#### Directive:
Recast the entries from the line containing "The height and width of the screenshot is (877, 1246)." through the line containing "Action: 9,37", both ends included, as a Markdown table with the columns Row and Line. Skip blank lines.
====== Records to process
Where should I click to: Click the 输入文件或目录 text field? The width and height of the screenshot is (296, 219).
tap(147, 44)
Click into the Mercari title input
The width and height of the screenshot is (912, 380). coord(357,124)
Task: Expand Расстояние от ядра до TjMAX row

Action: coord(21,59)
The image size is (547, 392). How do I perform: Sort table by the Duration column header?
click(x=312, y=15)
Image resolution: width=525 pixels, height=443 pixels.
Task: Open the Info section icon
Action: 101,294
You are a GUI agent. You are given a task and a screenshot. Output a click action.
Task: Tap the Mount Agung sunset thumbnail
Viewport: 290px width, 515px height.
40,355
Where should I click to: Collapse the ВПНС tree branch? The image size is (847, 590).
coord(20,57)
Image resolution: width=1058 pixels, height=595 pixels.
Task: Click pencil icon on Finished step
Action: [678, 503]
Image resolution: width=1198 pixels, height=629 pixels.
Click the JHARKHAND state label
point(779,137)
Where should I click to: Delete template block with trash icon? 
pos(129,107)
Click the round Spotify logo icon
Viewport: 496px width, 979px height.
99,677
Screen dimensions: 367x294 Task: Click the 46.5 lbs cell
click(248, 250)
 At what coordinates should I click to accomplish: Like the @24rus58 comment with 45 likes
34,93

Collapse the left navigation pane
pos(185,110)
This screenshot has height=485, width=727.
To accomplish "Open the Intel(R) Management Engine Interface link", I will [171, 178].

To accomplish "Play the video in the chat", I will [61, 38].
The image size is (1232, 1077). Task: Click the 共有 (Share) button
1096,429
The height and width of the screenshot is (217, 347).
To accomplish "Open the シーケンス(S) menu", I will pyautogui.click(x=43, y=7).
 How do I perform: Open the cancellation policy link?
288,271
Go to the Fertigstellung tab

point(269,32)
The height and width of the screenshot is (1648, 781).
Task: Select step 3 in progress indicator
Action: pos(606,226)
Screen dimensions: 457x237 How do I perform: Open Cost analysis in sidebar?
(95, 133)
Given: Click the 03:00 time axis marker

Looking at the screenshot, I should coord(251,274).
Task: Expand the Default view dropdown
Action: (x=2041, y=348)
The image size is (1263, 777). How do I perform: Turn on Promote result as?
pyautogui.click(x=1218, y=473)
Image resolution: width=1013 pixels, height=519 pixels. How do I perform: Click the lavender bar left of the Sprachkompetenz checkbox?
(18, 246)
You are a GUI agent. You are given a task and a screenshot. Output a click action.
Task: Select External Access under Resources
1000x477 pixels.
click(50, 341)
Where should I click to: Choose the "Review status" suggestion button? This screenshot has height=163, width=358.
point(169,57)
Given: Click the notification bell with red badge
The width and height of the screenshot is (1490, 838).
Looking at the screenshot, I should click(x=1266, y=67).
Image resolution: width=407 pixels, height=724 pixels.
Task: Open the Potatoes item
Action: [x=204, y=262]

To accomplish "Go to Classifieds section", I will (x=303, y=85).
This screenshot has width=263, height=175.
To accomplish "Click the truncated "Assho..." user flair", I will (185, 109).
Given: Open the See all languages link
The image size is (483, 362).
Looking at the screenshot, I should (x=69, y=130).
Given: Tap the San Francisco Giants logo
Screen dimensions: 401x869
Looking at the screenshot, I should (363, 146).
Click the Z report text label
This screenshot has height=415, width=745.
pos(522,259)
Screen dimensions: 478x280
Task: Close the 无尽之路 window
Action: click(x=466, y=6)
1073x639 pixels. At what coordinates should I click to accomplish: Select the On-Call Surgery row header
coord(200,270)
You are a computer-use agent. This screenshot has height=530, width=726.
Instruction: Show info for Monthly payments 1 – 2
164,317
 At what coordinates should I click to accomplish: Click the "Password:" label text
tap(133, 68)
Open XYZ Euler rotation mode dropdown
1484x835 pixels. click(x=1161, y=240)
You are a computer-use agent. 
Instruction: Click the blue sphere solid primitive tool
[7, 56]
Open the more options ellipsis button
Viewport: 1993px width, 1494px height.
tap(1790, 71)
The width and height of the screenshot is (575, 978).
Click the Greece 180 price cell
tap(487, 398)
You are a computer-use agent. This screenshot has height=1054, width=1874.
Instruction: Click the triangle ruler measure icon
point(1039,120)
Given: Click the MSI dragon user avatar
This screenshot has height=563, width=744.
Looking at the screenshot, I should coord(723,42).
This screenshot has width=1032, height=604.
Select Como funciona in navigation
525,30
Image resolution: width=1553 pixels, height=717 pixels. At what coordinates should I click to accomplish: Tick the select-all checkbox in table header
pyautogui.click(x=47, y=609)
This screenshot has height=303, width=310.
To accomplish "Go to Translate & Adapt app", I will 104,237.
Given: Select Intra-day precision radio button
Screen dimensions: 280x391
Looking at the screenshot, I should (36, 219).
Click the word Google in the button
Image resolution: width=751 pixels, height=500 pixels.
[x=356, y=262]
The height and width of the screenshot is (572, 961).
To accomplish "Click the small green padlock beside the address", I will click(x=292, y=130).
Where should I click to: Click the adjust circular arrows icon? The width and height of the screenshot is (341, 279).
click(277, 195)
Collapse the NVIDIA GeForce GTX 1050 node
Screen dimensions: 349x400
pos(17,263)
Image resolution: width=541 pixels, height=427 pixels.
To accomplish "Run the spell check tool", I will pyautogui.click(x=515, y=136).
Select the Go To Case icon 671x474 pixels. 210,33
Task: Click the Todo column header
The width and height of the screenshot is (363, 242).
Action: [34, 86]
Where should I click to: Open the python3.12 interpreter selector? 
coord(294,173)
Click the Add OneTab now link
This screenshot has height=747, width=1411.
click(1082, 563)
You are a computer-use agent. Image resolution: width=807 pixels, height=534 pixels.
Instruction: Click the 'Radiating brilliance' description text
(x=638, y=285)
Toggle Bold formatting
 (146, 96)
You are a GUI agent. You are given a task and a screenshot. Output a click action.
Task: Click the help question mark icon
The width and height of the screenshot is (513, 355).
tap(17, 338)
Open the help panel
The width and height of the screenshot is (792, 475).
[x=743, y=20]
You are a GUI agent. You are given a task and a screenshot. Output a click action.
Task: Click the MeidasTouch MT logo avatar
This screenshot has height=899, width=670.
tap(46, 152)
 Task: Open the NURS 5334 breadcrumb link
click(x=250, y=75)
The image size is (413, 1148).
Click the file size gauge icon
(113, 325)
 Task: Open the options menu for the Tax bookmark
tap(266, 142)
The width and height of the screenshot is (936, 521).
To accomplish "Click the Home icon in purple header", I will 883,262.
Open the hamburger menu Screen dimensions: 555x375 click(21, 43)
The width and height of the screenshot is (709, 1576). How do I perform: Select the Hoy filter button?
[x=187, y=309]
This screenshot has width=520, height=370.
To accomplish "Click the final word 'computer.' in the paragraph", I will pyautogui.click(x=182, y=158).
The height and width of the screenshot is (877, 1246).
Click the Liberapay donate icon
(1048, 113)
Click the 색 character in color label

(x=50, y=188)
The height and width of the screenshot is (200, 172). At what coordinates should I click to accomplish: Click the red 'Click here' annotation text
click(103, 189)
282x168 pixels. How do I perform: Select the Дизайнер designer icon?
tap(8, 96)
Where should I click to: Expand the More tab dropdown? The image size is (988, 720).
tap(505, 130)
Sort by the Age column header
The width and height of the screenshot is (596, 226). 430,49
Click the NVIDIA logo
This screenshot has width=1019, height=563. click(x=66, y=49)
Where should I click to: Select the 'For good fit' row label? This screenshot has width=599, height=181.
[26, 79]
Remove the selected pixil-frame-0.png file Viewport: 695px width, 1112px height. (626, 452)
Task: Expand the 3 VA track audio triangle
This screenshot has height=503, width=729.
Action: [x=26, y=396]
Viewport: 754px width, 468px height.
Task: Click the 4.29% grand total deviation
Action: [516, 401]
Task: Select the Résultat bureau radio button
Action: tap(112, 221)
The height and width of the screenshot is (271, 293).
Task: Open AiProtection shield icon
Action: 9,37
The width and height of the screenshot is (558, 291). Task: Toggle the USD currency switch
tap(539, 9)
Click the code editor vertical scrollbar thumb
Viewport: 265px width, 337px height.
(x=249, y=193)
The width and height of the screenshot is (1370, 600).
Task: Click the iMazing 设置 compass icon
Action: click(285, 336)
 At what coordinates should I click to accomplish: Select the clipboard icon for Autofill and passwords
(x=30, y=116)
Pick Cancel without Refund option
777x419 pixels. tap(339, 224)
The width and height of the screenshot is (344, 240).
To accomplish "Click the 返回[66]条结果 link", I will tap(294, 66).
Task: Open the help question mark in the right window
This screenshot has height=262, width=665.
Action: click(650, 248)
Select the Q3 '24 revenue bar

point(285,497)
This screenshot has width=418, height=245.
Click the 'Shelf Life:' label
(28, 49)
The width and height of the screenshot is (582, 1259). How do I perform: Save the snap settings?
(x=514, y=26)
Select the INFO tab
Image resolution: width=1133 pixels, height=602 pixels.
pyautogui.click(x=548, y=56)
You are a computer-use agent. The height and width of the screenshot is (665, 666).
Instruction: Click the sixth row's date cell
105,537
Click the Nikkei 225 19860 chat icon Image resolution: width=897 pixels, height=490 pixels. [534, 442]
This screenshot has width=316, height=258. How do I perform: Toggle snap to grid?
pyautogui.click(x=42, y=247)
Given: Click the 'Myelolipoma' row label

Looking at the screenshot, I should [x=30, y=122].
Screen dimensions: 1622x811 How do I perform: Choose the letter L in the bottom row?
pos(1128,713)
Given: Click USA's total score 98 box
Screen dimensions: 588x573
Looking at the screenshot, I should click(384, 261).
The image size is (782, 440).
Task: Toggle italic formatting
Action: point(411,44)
============
#### Answer:
| Row | Line |
|---|---|
| 1 | The height and width of the screenshot is (877, 1246). |
| 2 | Click the Liberapay donate icon |
| 3 | (1048, 113) |
| 4 | Click the 색 character in color label |
| 5 | (x=50, y=188) |
| 6 | The height and width of the screenshot is (200, 172). At what coordinates should I click to accomplish: Click the red 'Click here' annotation text |
| 7 | click(103, 189) |
| 8 | 282x168 pixels. How do I perform: Select the Дизайнер designer icon? |
| 9 | tap(8, 96) |
| 10 | Where should I click to: Expand the More tab dropdown? The image size is (988, 720). |
| 11 | tap(505, 130) |
| 12 | Sort by the Age column header |
| 13 | The width and height of the screenshot is (596, 226). 430,49 |
| 14 | Click the NVIDIA logo |
| 15 | This screenshot has width=1019, height=563. click(x=66, y=49) |
| 16 | Where should I click to: Select the 'For good fit' row label? This screenshot has width=599, height=181. |
| 17 | [26, 79] |
| 18 | Remove the selected pixil-frame-0.png file Viewport: 695px width, 1112px height. (626, 452) |
| 19 | Task: Expand the 3 VA track audio triangle |
| 20 | This screenshot has height=503, width=729. |
| 21 | Action: [x=26, y=396] |
| 22 | Viewport: 754px width, 468px height. |
| 23 | Task: Click the 4.29% grand total deviation |
| 24 | Action: [516, 401] |
| 25 | Task: Select the Résultat bureau radio button |
| 26 | Action: tap(112, 221) |
| 27 | The height and width of the screenshot is (271, 293). |
| 28 | Task: Open AiProtection shield icon |
| 29 | Action: 9,37 |